In Solitude is one of a trio of Swedish bands who have unearthed a striking similarity to Danish legends Mercyful Fate. Seeing that all have found a rather high profile home (both this group and Portrait signing on with Metal Blade), one might discern the formation of a trending, or 'hot' sound. This is not to take credit away from these acts, who are all good for what they do, but The World. The Flesh. The Devil tends to play it pretty safe, and it takes a few songs for anything really interesting to happen. Having grabbed the album this past summer, listened a few times and then put it away, I decided to dig it back out and see how it's aged with me, but I'm sad to report that the impact is about the same: good, but really nothing special in the end, slightly short of the band's debut. Perhaps a little of the zeal placed in this band (and album) is borne more of a nostalgia for the beloved, rare sound they represent rather than the actual quality and memorability of their songs.
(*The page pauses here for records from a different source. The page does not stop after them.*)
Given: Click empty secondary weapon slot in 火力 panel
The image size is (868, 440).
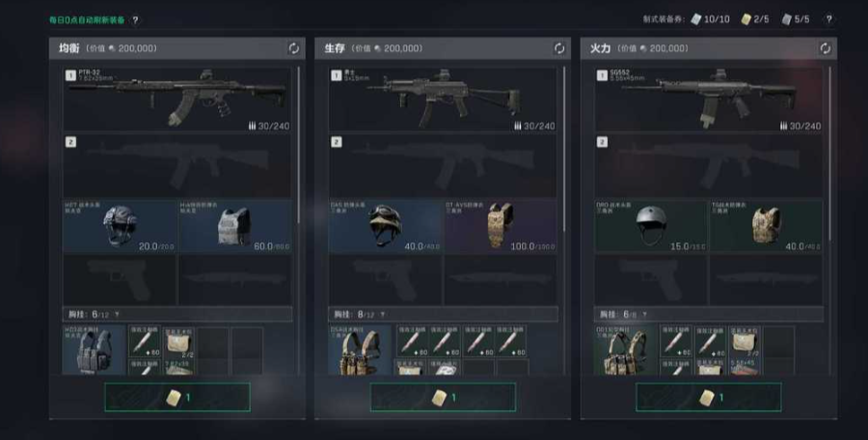Looking at the screenshot, I should [x=709, y=166].
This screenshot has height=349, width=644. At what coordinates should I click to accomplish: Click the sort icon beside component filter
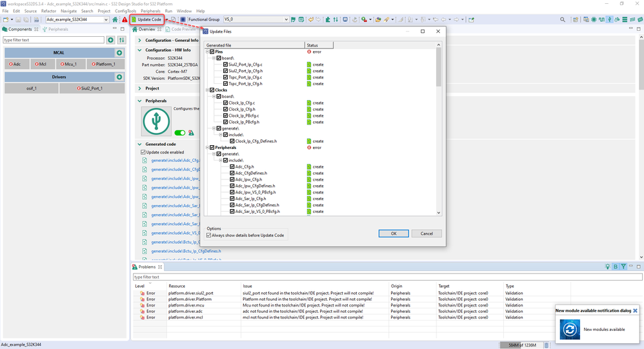click(x=121, y=40)
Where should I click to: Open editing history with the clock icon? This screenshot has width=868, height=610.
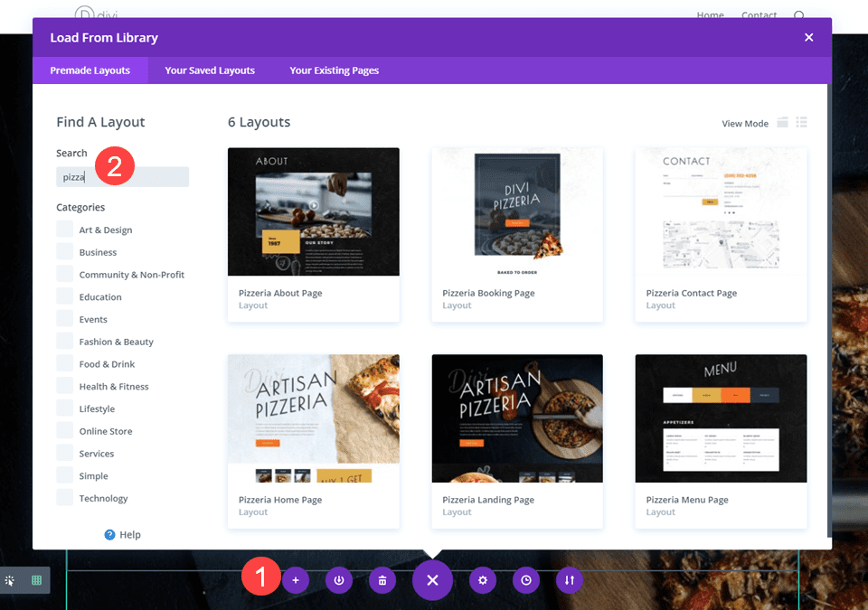[x=526, y=580]
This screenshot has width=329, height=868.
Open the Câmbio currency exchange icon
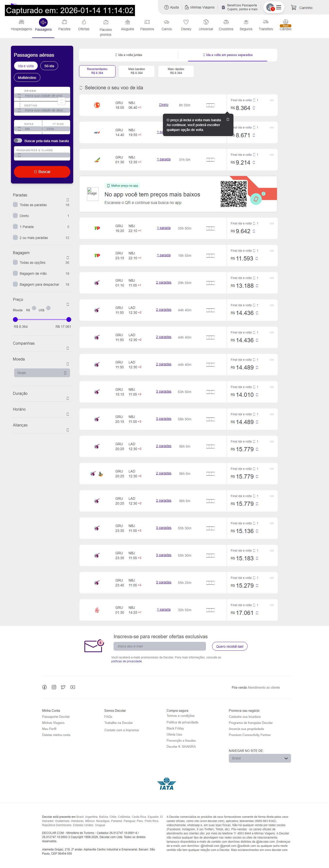pos(285,22)
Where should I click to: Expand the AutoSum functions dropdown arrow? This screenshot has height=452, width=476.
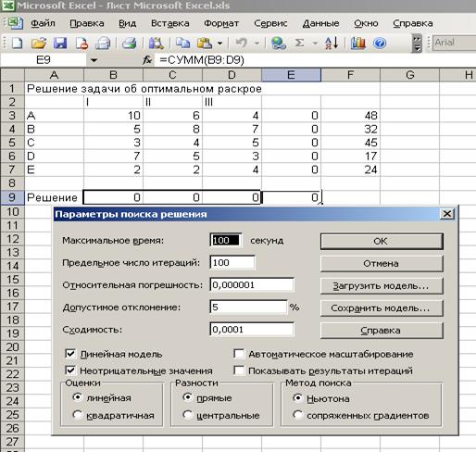click(x=315, y=43)
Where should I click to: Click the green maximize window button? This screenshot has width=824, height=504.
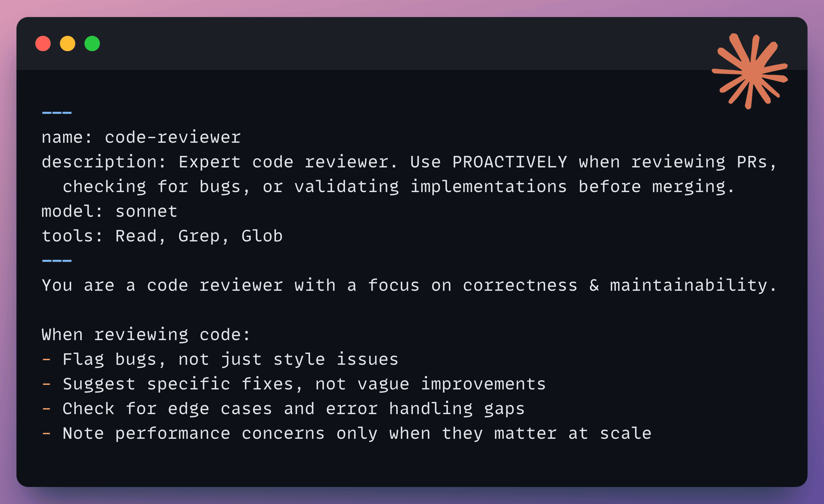(x=92, y=44)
Now, I doubt anyone could accuse In Solitude of directly aping their Danish masters, because in truth the majority of semblance comes from the vocals of Pelle Åhman, whose vocals mirror the mid-range, wavering howls of King Diamond, with perhaps a dash of James Rivera in how he sustains the end of his phrasings. He's got this style locked, but unfortunately he lacks the dynamic range, falsetto squeals and cheesy but endearing narrative that Petersen is known for (more on his solo albums, perhaps). As a result, a lot of the verse structures and the chorus sequences in these songs feel pretty samey and unremarkable, even if his tone is not unpleasant upon the ear. Thankfully the lyrics are quite interesting examinations of haunting vices and occult concepts, so this helps a lot in gluing ears to Pelle's guidance atop the cruising, mid paced chord batteries, but I felt that by the time the record was half over, there was very little nuance in the performance and the 14 minute finale "On Burning Paths" didn't deviate far from the titular opening track.
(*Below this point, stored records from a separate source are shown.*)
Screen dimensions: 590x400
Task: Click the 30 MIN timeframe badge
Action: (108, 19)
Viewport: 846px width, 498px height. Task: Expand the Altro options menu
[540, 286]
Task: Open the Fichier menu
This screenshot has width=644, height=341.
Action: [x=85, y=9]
Musically, the Swedes diverge somewhat from the precise riffing climate of their prime influence. Unlike their countrymen Ghost, In Solitude do not dabble much in 60s or 70s psychedelia as a basis, but instead charge along the well trodden path of hard rock and heavy metal pioneered by the NWOBHM movement. Maybe some Angel Witch, UFO, Priest and Deep Purple, or forefathers in the Swedish scene like Heavy Load and Proud. Certainly songs like "We Were Never Here" and "Poisoned, Blessed and Burned" have an air of eerie sadness to them that resonates the Fate/King Diamond atmosphere, but others like "The World the Flesh the Devil" or "Demons" have a bit of Maiden pomp, and some, including "To Her Darkness" hone in on a hard rocking, central strut that feels even more archaic. All told, though, these guys come up with functional, workmanlike guitar lines. Not all are created equal, and few distinct unto themselves, but in tandem with Åhman's straightforward, soaring tones, they get the job done.

The album does tend to work against itself in terms of consistency, because I found the closing pieces like "Dance of the Adversary" and "On Burning Paths" to be its strongest, the former with a lot of Romantic charm and mystique to the bridge melodies; the latter simply offering a far more varied and adventurous side of the band that isn't explored on the shorter pieces leading up to it. Worse, though, is the almost utter lack of memorable chorus hooks. Instead of sugary, ear bleeding climaxes, the vocals rarely feel any different than the verses, and thus is lost one of the major hallmarks of all the old school acts this one desires to offer libations. For some, The World. The Flesh. The Devil will surely get by on its nostalgic virtue alone, and yet with such a primary component missing, this is not something I can envision myself returning to repeatedly, whereas an album like Enforcer's Diamonds has both the hooks AND the retro appeal. In Solitude has raw potential, it just needs a little more time to sizzle on the hellfire grill before served.